Amnesty International fordert die Umsetzung aller Kinderrechte. In der internationalen "Koalition gegen den Einsatz von Kindersoldaten" arbeiten wir mit anderen Organisationen gegen die Rekrutierung Minderjähriger für den Krieg. Wir decken Fälle auf, in denen Mädchen und Jungen das Recht auf Bildung verweigert wird und kämpfen gegen die Hinrichtung jugendlicher Straftäter. Außerdem arbeitet Amnesty mit Lehrerinnen und Lehrern zusammen, um Schülerinnen und Schüler über ihre Rechte aufzuklären.

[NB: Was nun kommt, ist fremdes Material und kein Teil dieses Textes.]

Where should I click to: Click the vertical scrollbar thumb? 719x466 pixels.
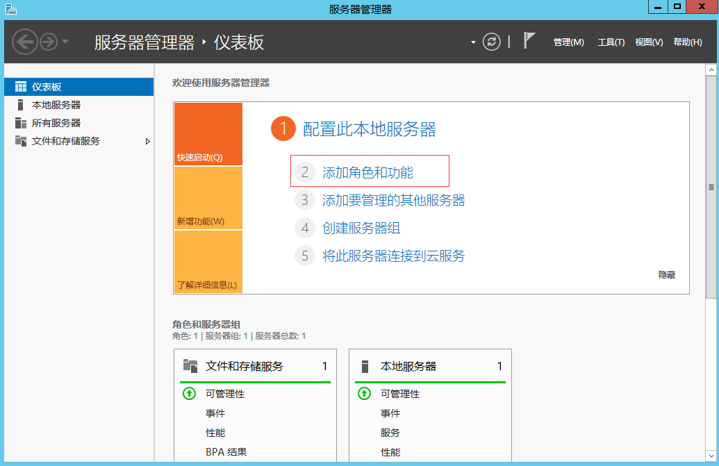[711, 188]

Amnesty International fordert von den Regierungen
  • allen Kindern den Besuch von Grundschulen zu ermöglichen, 
  • aktiv gegen die Ausbeutung (Arbeit, sexuelle, ...) von Kindern vorzugehen, 
  • Hinrichtungen von jugendlichen Straftätern sofort auszusetzen, 
  • bei der Inhaftierung von Jugendlichen internationale Mindeststandards zu garantieren, 
  • Jugendliche nicht in Gefängnisse für Erwachsene zu sperren.